Lektine spielen eine Rolle in der Pflanzenentwicklung und dienen Pflanzen als natürlicher Schutz gegen Insekten und Pilzbefall. Sie können Schädlinge davon abhalten, sich von den Pflanzen zu ernähren oder sie zu infizieren. Für den Menschen sind Lektine mehr Feind als Freund. Die Pflanzen wachsen für sich selbst, nicht um uns bestmöglich zu versorgen. Unfreundlich ausgedrückt sind wir Menschen für Pflanzen „Feinde“, die sie essen möchten. Mögliche positive Effekte von Lektinen sind eine stimulierende Wirkung auf das Immunsystem, die Hemmung der Aufnahme bestimmter Nährstoffe, die anderweitig ungünstig sind und präbiotische Effekte, die das Wachstum von nützlichen Darmbakterien fördern. Das trifft aber sicherlich nur auf manche Lektine zu und muss noch genauer erforscht werden. Lektinhaltige Nahrungsmittel werden nicht wegen der Lektine gegessen, sondern trotz ihres Lektingehalts – wegen anderer positiver Inhaltsstoffe.

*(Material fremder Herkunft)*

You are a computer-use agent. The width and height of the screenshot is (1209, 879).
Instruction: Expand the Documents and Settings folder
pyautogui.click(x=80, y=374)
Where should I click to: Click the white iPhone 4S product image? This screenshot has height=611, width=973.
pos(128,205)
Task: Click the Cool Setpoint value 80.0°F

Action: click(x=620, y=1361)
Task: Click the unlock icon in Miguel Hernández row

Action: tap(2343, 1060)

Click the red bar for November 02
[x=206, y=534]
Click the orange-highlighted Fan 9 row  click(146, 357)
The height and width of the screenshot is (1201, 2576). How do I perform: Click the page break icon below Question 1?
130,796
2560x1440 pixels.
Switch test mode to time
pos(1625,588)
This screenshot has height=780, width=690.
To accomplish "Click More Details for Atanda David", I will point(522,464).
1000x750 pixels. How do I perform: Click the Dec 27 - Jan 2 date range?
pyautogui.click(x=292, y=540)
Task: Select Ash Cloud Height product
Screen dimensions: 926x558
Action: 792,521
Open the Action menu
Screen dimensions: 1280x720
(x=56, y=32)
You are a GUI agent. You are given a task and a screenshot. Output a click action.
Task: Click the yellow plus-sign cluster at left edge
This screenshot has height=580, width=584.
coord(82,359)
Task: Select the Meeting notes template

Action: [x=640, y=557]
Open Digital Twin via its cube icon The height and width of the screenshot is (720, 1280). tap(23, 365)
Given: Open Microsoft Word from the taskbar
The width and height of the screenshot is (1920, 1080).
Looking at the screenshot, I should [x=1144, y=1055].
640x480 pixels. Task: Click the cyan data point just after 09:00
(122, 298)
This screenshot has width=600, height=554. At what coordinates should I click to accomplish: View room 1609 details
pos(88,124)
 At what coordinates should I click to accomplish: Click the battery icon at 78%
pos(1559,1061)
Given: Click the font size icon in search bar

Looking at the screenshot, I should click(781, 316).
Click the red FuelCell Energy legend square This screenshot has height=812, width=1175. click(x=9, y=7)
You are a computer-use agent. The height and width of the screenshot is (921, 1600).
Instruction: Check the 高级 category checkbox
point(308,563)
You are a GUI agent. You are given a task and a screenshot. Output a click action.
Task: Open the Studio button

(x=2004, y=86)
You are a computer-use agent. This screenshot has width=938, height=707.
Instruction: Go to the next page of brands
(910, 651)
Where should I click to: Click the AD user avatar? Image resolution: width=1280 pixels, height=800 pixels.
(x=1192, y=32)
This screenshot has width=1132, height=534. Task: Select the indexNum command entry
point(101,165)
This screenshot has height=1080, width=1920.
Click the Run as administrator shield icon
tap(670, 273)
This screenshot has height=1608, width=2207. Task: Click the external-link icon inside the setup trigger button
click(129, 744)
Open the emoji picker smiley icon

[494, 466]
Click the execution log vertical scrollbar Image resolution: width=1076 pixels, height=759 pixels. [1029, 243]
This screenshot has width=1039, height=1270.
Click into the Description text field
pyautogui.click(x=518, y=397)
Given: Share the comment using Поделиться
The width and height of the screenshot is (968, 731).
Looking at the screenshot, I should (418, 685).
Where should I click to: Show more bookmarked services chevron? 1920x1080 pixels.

Bei diesen Erkrankungen Lektine meiden?
Studien deuten darauf hin, dass zumindest einige Lektine die Durchlässigkeit der Darmbarriere erhöhen. Lektine können somit zur Entwicklung von chronischen Entzündungen beitragen, indem sie als „Gefahrensignal“ das Immunsystem aktivieren und mit dem Immunsystem interagieren. Damit ist es wahrscheinlich, dass sich die Erkrankungssymptome sowohl bei den Darmerkrankungen Morbus Crohn und Colitis ulcerosa verschlimmern können als auch beim Reizdarmsyndrom, dass Lektine als eine Ursache neben anderen für das Leaky-Gut-Syndrom in Frage kommen. Darüber hinaus wird wegen der Förderung von Entzündungen ein Zusammenhang mit Arthritis und allen Autoimmunerkrankungen vermutet. Menschen mit bestimmten Gesundheitsproblemen können von der Vermeidung stark lektinhaltiger Lebensmittel profitieren. Das heißt vor allem Zurückhaltung bei Hülsenfrüchten und einigen Getreiden. Lektinarm sind vor allem Hirse und das Pseudogetreide Quinoa. Zum Getreide noch ein interessanter Aspekt: Obwohl Lektine nicht direkt mit Gluten gleichzusetzen sind, berichtet der Arzt Dr. med. Christian Gersch aus Kaiserslautern, dass rund 70 Prozent der Menschen mit Zöliakie, die sich glutenfrei ernähren, weiterhin erhöhte Entzündungsparameter haben, wenn sie sich maisbasiert ernähren. Mais ist zwar glutenfrei, hat aber ein starkes Lektin namens Zea m 8.
Fazit
Lektine sind Proteine, die in einer Vielzahl von Lebensmitteln vorkommen. Die richtige Zubereitung und Verarbeitung von lektinhaltigen Lebensmitteln kann das Lektinniveau signifikant senken, wodurch diese Nahrungsmittel sicher und nahrhaft für den Verzehr werden. Da aber die Möglichkeit besteht, dass Lektine bei bestimmten Erkrankungen zu Entzündungsprozessen und Symptomverschlimmerungen beitragen, kann es im Rahmen einer individualisierten Ernährungstherapie sinnvoll sein, lektinreiche durch lektinarme Alternativen zu ersetzen. Eine lektinfreie Ernährung ist unmöglich und eine abwechslungsreiche Ernährung die Basis, sich mit genügend Vitaminen, Mineralien, Ballaststoffen und positiven sekundären Pflanzenstoffen zu versorgen.